Nakanohito Genome [Jikkyouchuu]

Nakanohito Genome [Jikkyouchuu]

Estúdio: Silver Link.
Direção: Oonuma Shin
Roteiro: Shimoyama Kento
Baseado em um mangá por Osora
Número de episódios: ?
Iride Akatsuki desbloqueou conteúdo oculto no jogo que está jogando, “Nakanohito Genome”, e acontece que esse conteúdo é um jogo da vida real! Ele logo acorda e descobre que foi sequestrado e levado para um lugar estranho, junto com vários outros colegas de equipe. Cada um deles é especializado em um determinado tipo de jogo, como jogos de “farm“, jogos de luta, jogos de puzzles, etc. Um “professor” com cabeça de lhama os reúne depois que o nível 1 é liberado para explicar como o jogo vai continuar. Esse grupo de jogadores terá sucesso e retornará às suas vidas reais?

A minha maior surpresa da temporada. E não por ser meu preferido (não é).

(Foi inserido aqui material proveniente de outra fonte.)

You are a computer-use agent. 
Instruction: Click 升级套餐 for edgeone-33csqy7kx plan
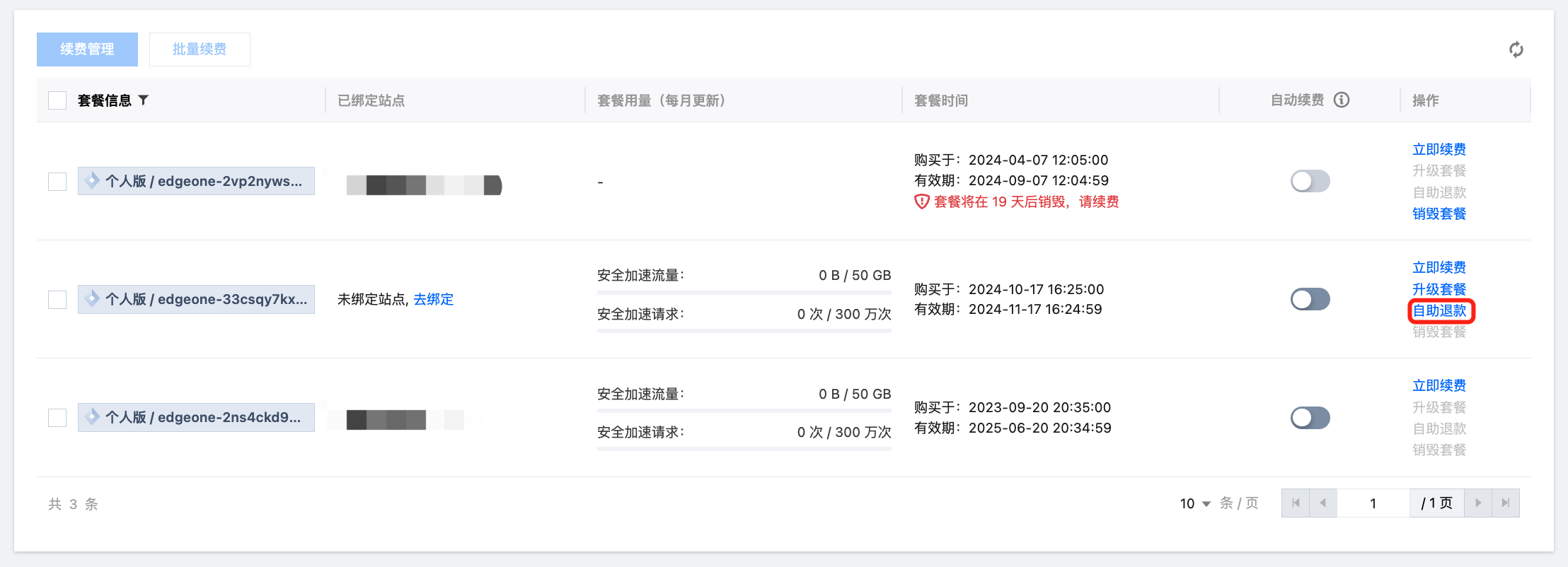[1439, 289]
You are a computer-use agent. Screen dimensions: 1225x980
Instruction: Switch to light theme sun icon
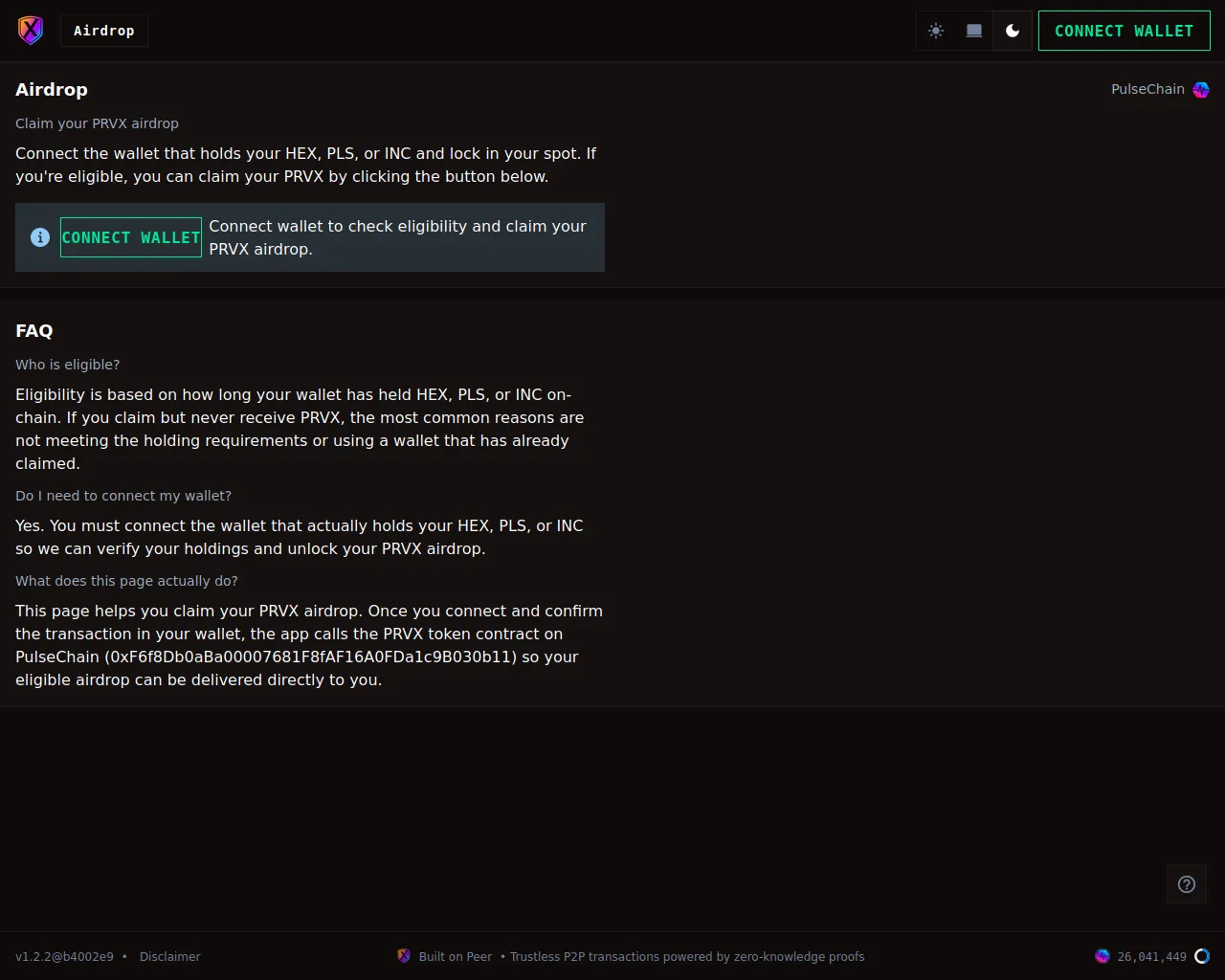click(936, 31)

Mas pelas minhas expectativas foram totalmente subvertidas.

Bom, o que esperar quando se lê uma sinopse que é basicamente “youtubers são presos e forçados a participar de um jogo mortal”? Que a narrativa seja fraca e apelativa para violência, certo? É… pelo menos o começo de NakaGeno (abreviação) não é nada disso.

O anime começa com três “Youtubers” acordando numa floresta e sendo imediatamente perseguidos por um panda gigante. Logo pensei que o foco seria em transformar coisas “fofas” em instrumentos de morte ou terror, mas daí o protagonista simplesmente resolve isso dando um abraço no panda e virando seu amigo. Como assim?!

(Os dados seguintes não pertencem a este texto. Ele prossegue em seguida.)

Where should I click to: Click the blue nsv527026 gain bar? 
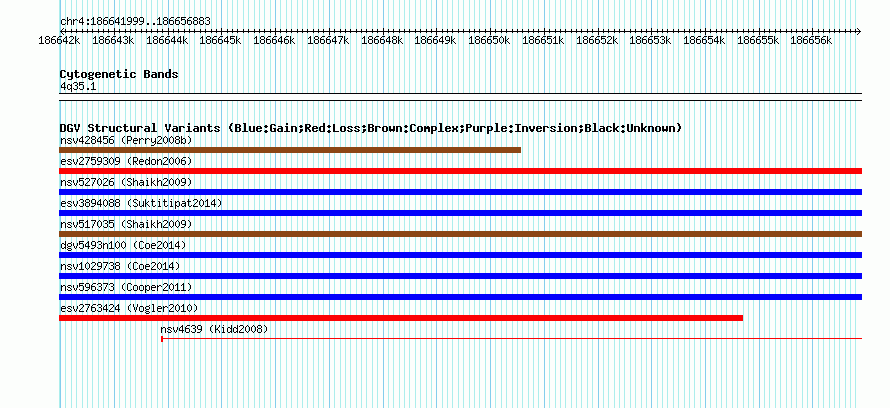460,192
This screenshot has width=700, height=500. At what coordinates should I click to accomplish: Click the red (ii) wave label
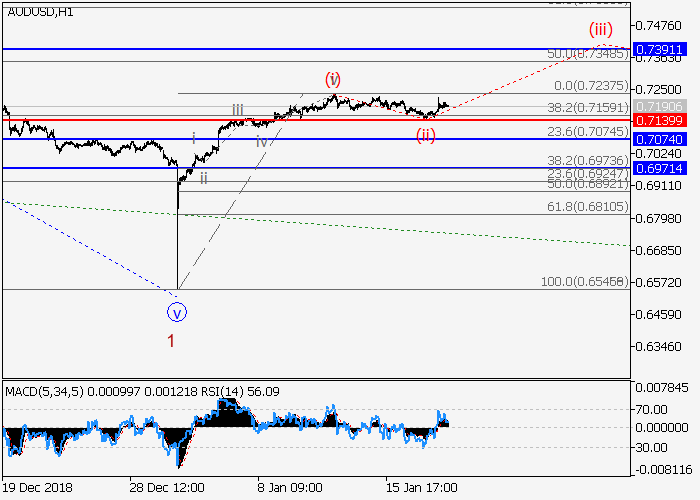[x=426, y=135]
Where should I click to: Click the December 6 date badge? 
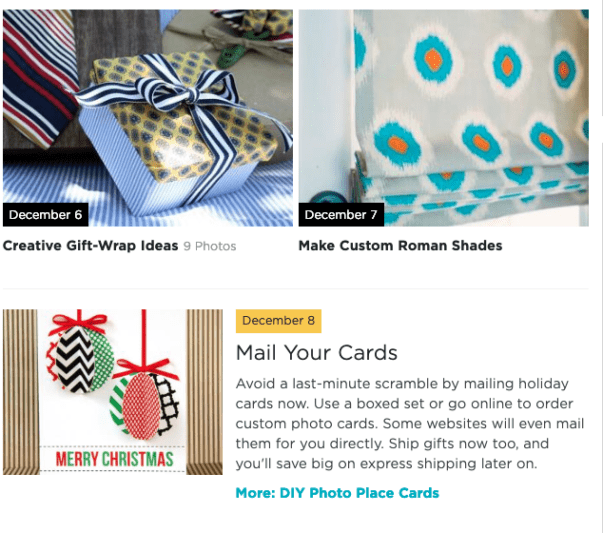(x=45, y=215)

Éeee. Situações do tipo ocorrem constantemente em NakaGeno. Os jogos “mortais” possuem desfechos estranhamente positivos e o personagem principal não se sente nem um pouco mal com a situação que está, sempre reagindo com curiosidade e felicidade a tudo que vê — para surpresa até de outros personagens do excêntrico elenco de gamers especializados em diversos gêneros de videogame, que percebem o quão estranho é ele estar confortável com tudo.

Não quero spoilar os eventos específicos que acontecem nos dois primeiros episódios, mas duvido que qualquer um poderia imaginar que esse anime teria esse tom descontraído se lesse apenas a sinopse.

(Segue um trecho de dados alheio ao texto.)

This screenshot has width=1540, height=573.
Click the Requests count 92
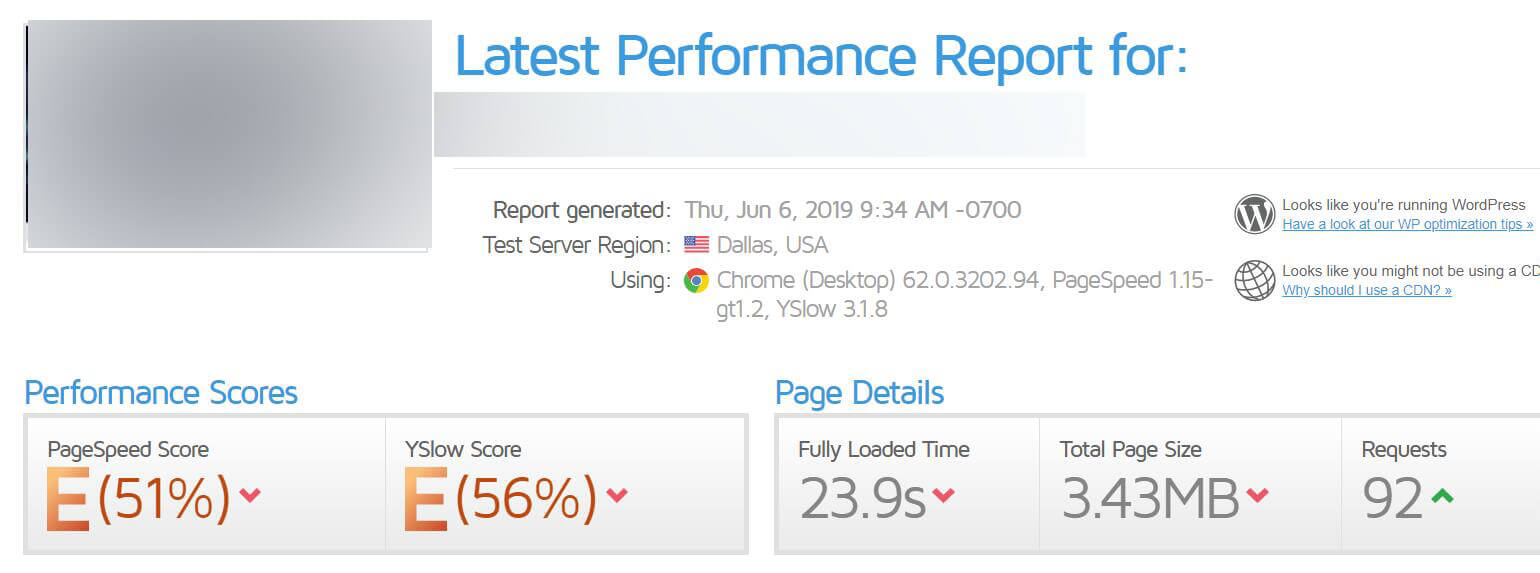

O estúdio Silver Link e direção de Oonuma Shin ajudam ainda mais a dar um ar distinto à série. Como outras obras do diretor, NakaGeno possui um belo uso de cores, com algumas cenas específicas recebendo coloração diferente da normal para efeito dramático e uma direção bem dinâmica e animada, no lugar da tensão típica de outros “death game”.

Existem certas pontas que indicam talvez um lado mais sombrio na série, mas por enquanto o que me conquista é justamente o quão maluco e único é. E torço para que o anime se mantenha assim no lugar de cair na mesmice, ou que ao menos saiba como manter um certo equilíbrio entre essas possíveis duas facetas.